0

I have an RDD containing data like this: (downloadId: String, date: LocalDate, downloadCount: Int). The date and download-id are unique and the download-count is for the date.

What I've been trying to accomplish is to get the number of consecutive days (going backwards from the current date) that a download-id was in the top 100 of all download-ids. So if a given download was in the top-100 today, yesterday and the day before, then it's streak would be 3.
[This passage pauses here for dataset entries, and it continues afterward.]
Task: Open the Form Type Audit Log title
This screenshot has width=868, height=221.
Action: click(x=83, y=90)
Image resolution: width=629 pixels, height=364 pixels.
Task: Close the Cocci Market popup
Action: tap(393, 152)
In SQL, I guess this could be solved using window functions. I've seen similar questions like this. How to add a running count to rows in a 'streak' of consecutive days

(I'm rather new to Spark but wasn't sure to how to map-reduce an RDD to even begin solving a problem like this.)

Some more information, the dates are the last 30 days and there are approximately unique 4M download-ids per day.

Mridang Agarwalla
  • 43,201
  • 71
  • 221
  • 382

2 Answers2

1

Using a similar approach in the listed PostgreSQL link, you can apply Window function in Spark as well. Spark's DataFrame API doesn't have encoders for java.time.LocalDate, so you'll need to convert it to, say, java.sql.Date.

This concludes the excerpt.